- November 12, 2018
- Posted by: Joey Benedid
- Category: Market News
The DXY continues to climb fueled by Brexit flaring up with the Euro threatening long term lows on Italian concerns as their rift with the EU continues to grow. The North American banking holiday today will make for a quiet session as we look forward to UK & U.S. inflation numbers due out Wednesday, while Australian unemployment and UK & U.S. retail sales data on Thursday round out the week. With the light economic calendar scheduled for this week we look for equities & commodities (especially oil) to be the main drivers outside of the data mentioned above.

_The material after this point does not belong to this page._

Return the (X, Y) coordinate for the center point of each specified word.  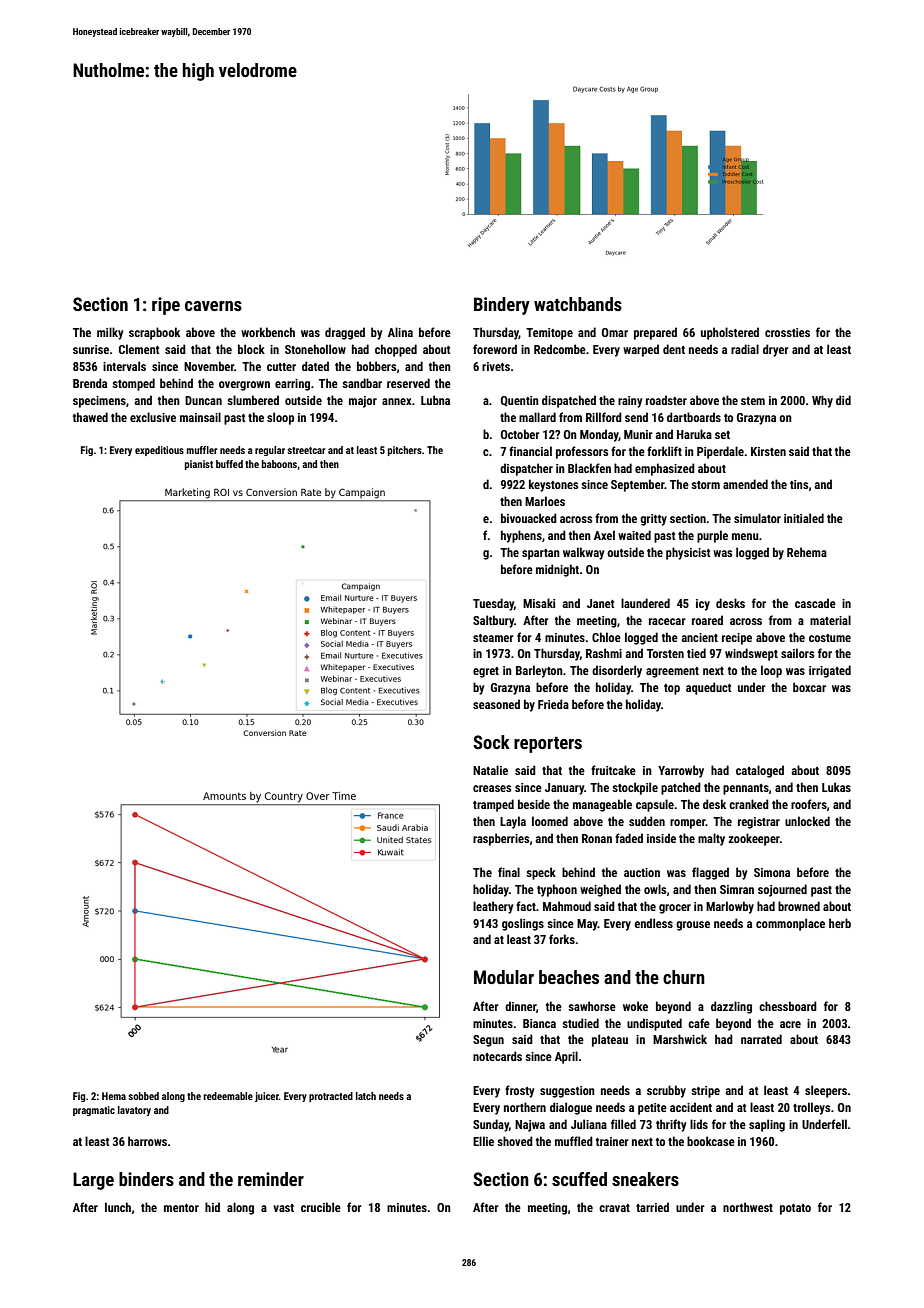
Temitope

The Canadian dollar suffered one of its worst weeks in months as the combination of weak oil prices, a US court order stopping the Keystone pipeline construction, and American and Canadian trade reps arguing over some of the fine print of the new USMCA didn’t help the CAD. Over the weekend, “Saudi Arabia’s intent to cut oil production supported crude prices with the loonie the only major currency gaining versus the dollar.” (Bloomberg) Not much to talk about in Canada until retail sales and CPI data on Friday, Nov 23 which could prove monumental in determining where the CAD heads in the medium term. As the BoC has made it very clear they are data dependent, a string of weak data will leave the Canadian dollar vulnerable to further selling. We broke above a 3 year trend line on Friday at 1.3189 which now provides support. Momentum indicators are still in extreme overbought territory, however fundamentals are outweighing technicals in the current environment. Short term pivot points will be 1.3170-80 below and 1.3280-90 above.